Why the prices are right for Cooper's success
What do scheduled price hikes from Goodyear Tire & Rubber Co., Michelin North America Inc. and Continental Tire the Americas LLC have in common? They all should have the effect of strengthening Cooper Tire & Rubber Co.’s prices in the fourth quarter of this year.
They also should make Cooper tires more competitive from a price standpoint, according to tire industry analyst Saul Ludwig, who maintains his "Buy" rating on Cooper's stock. “We’d expect to soon hear from Cooper on its pricing moves.”
Ludwig, a managing director at Northcoast Research Holdings LLC, has lowered his earnings per share estimates for both the second half of this year and 2012 “due entirely to a reduced industry volume outlook.” Yet he maintains his “Buy” rating for many reasons.

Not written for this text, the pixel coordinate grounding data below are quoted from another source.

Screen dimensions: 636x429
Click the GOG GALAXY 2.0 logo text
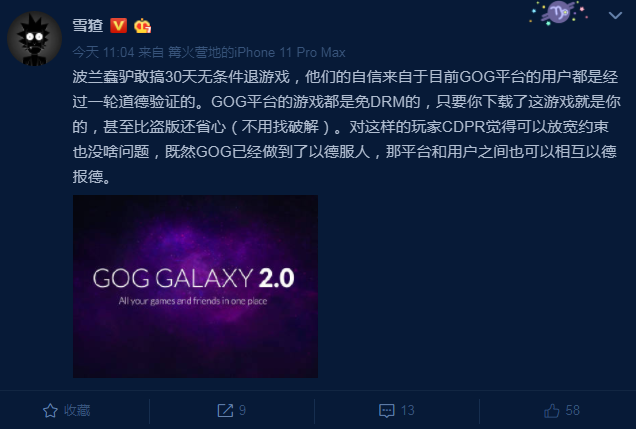[193, 278]
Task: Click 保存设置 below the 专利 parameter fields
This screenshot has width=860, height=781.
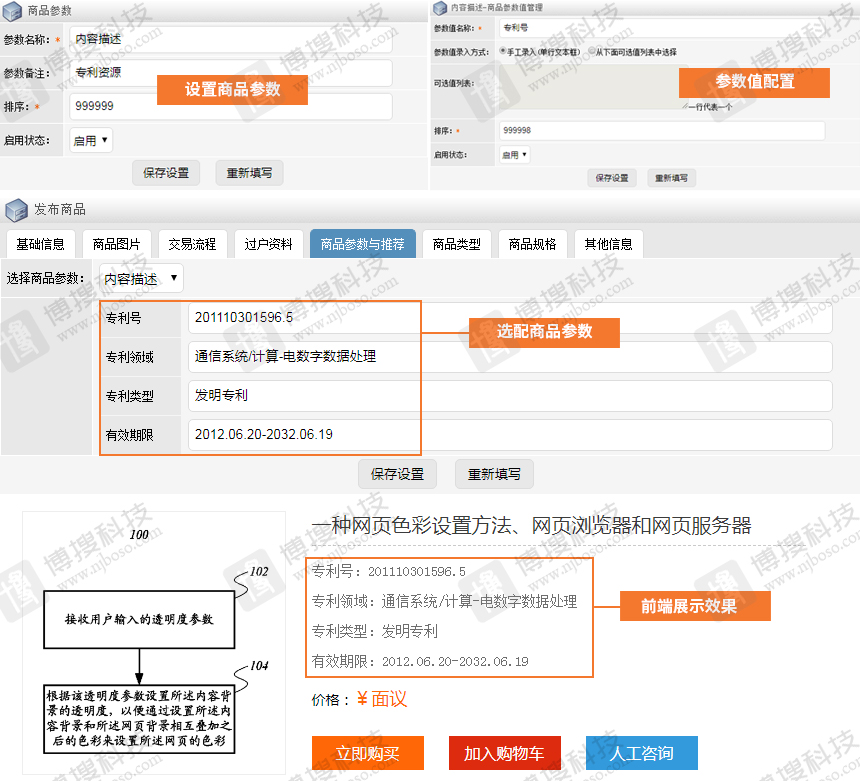Action: (397, 474)
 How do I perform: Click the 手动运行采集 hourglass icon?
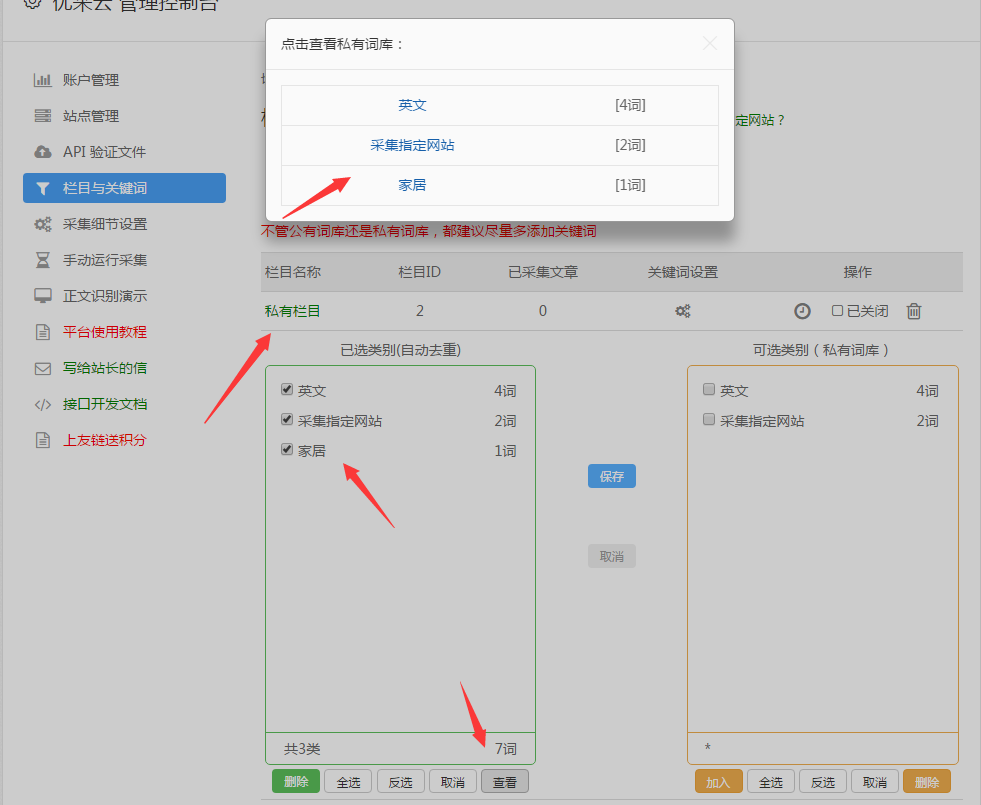[x=43, y=260]
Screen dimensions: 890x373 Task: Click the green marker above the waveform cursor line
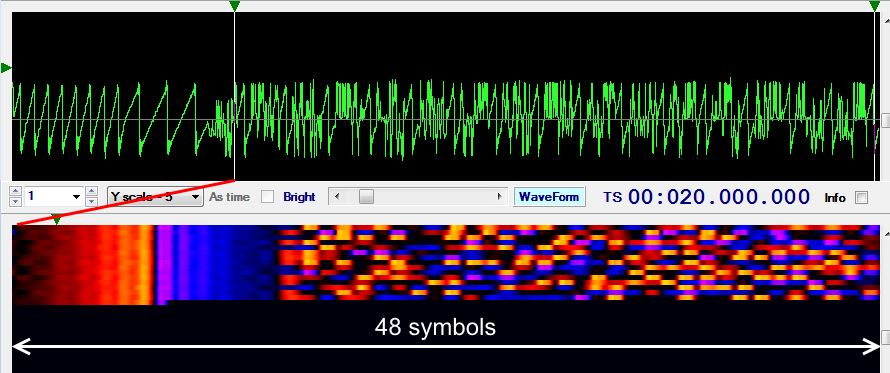(234, 6)
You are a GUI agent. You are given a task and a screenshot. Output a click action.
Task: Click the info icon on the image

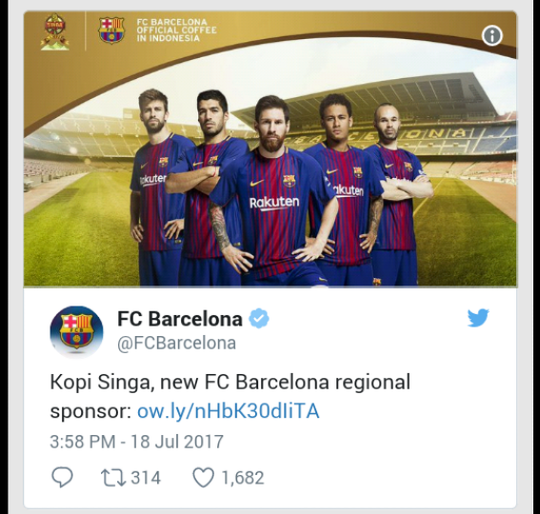coord(492,36)
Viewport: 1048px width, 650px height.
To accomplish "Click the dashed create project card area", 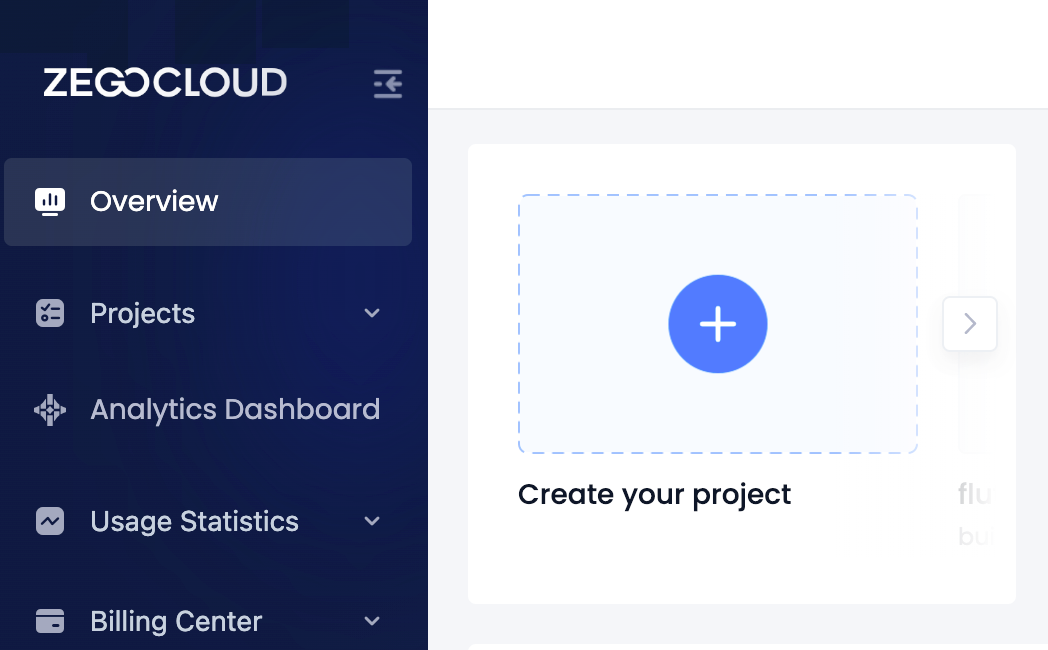I will pos(718,324).
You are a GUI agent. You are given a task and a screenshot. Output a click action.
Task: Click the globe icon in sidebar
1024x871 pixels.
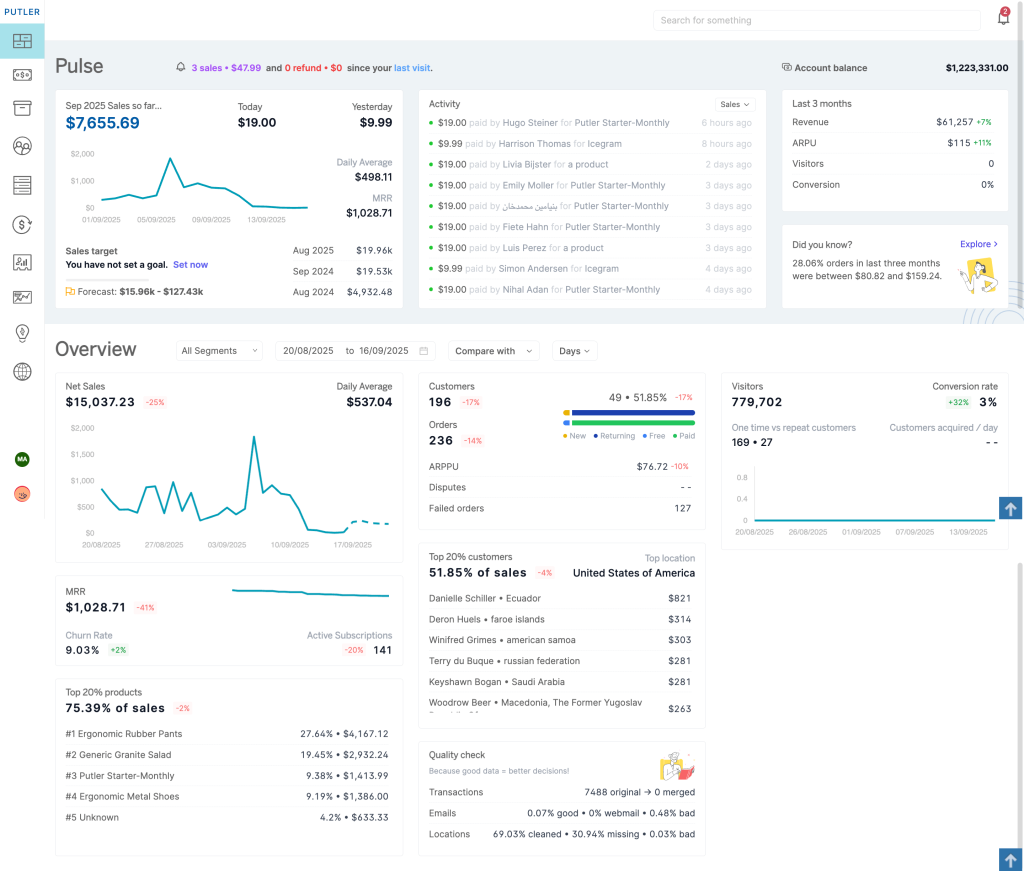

“The problem at Cooper is macro in nature versus company specific problems. Industry sales of broad line tires are soft and 40% of Cooper’s volume is broad line. Internally, it is operating well (and) efficiency is excellent, albeit influenced by volume.”
He lists other positive factors.
* Pricing is catching up with costs. “Raw materials have finally begun to flatten!”
* Dealers remain very positive, especially some of the largest dealers in the country. “Some dealers told us they began to rebuild inventories in August.”
* The tariff on imported Chinese tires drops by 5% this month to 29%. “Cooper, who has been importing about 3 million units annually from one of its plants in China, will likely try to keep that 5% versus giving it back in price -- a small positive going forward.”
Pent-up demand also bodes well for Cooper. “The most disadvantaged consumer who has deferred buying broad line tires eventually returns although timing is difficult to predict."
Ludwig says bottom line, Cooper is a well-run company. “Dealers like it, finances are very strong, it has large market shares in North America and China, and a high yield. It has increased its production capabilities in low cost countries (Mexico and China), and it is the principal U.S. producer serving the value segment of the market.”
Being the lone remaining domestic producer of value tires, its dealers want Cooper to be successful, he adds.